## EXERCISE DETAILS
The output should be all entries, each matching the original exactly.

## EXTRACTED INFORMATION
___

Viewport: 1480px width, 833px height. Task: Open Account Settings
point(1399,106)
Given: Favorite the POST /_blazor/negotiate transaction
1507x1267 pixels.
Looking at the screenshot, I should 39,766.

___

## RESULT
Viewport: 1480px width, 833px height. Task: Open Account Settings
point(1399,106)
Given: Favorite the POST /_blazor/negotiate transaction
1507x1267 pixels.
Looking at the screenshot, I should 39,766.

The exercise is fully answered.